Turning a 'just a job' Into a Good Job

A good job is supposed to be a job where you're happy, productive, and achieving things in your career. Those jobs do exist, and most people wish they had one. For whatever reason, though, the combination of career conditions, work environment, wages, and other factors turn many jobs into 'just a job.'

If that looks like a case of severe disincentive, it's more a case of apathy caused by lack of results. The job isn't producing the criteria for a good job. There may be, or have been, possibilities in the job, but the chronic degree of 'same ol', same ol'' is taking out the enthusiasm and levels of interest.
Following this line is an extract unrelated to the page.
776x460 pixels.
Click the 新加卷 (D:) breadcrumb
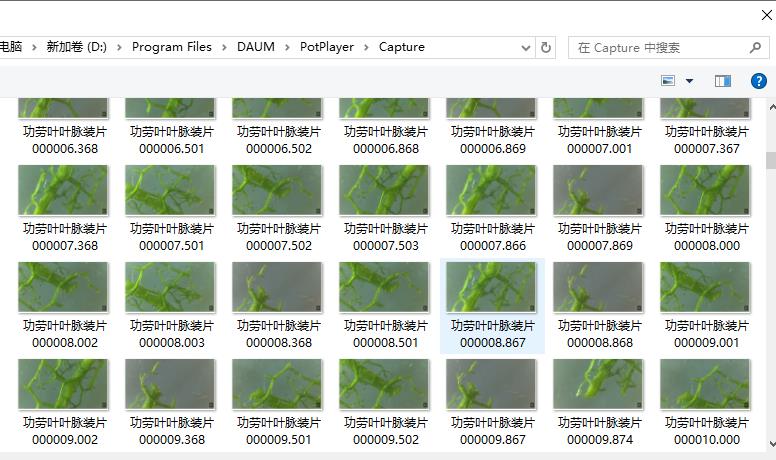tap(76, 47)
The cure is to reinvent the job as a career possibility, or in some cases alter jobs specifically to create career options down the track. A new career element has to be introduced to restart the motivation for achieving career aspirations and personal goals. That's not necessarily easy. Some workplaces aren't innovators, and change is infrequent at best. Some jobs don't allow for many new things.

However, in many jobs, you can change the job simply by changing what you're doing, and taking on new projects. The change alone can recharge you, particularly if you're in a line of work or career where the new work has a natural relationship to your existing job.
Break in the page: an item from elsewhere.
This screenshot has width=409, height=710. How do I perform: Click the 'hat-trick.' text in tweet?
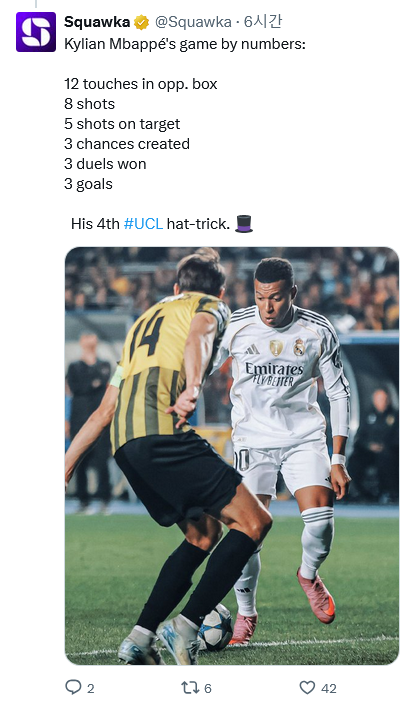(x=198, y=224)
The concept here is to add possibilities to a static situation, and get the career focused again. That's usually a real option in most workplaces. Many jobs are far from highly developed, and job design in most workplaces usually creates situations where work is available for those who want to do it.

Reinventing your job

To add career potential to your job, you need to get work which enhances your career and promotion prospects. Exactly what you need is easy to find, from industry and professional sources, or more importantly from job ads. These will give you a benchmark for your job upgrade.

What you need is:

  • Work using marketable job skills, particularly the ones you're not currently using, because you do need current experience to get jobs.
  • Work leading to solid experience in marketable job skills.
  • Work which can be built into further qualifications.
  • New skills, based on the essential job criteria of the jobs you want.
  • Projects, or similar self managing work which you can use on your CV or resume.
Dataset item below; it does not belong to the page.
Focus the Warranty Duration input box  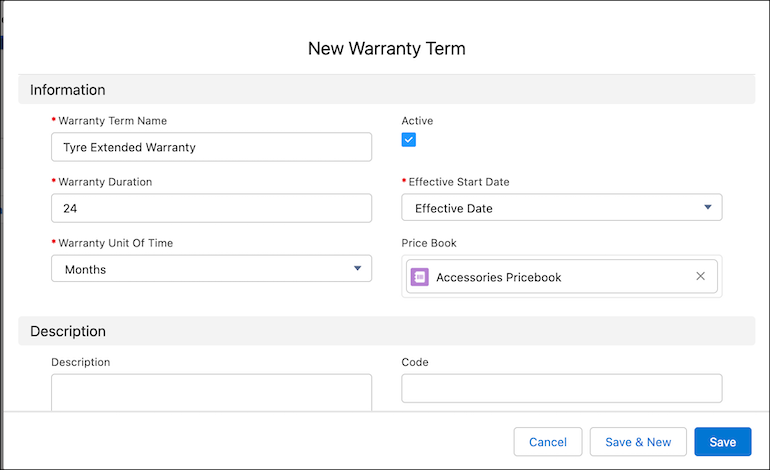pos(211,208)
You will know you're achieving something for yourself. That adds a lot to your career potentials. That can affect your whole life, and quickly. It takes the drag out of the days, too. You can turn your life around.

It's critically important not to allow yourself to stagnate or to be in a situation where your ability to get jobs is negatively affected by bad or non-achieving situations. The best jobs are always the ones that give you a lot back in return.